Task = Render each line of the records below as a JSON list of strings, one string per line, omitting blank lines. Exclude the pictures from your answer.
[[ Supplied material open ]]
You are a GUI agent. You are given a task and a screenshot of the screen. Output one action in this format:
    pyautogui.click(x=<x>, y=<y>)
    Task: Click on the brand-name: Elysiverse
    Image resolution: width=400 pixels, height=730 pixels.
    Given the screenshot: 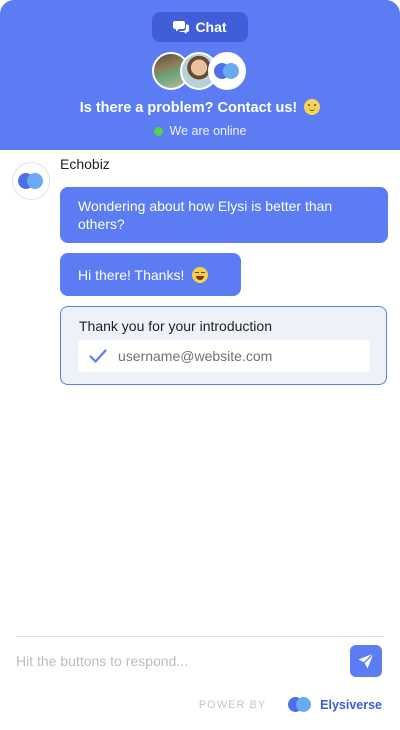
[[ Supplied material closed ]]
Reply =
[
  "You are a GUI agent. You are given a task and a screenshot of the screen. Output one action in this format:",
  "    pyautogui.click(x=<x>, y=<y>)",
  "    Task: Click on the brand-name: Elysiverse",
  "    Image resolution: width=400 pixels, height=730 pixels.",
  "    Given the screenshot: "
]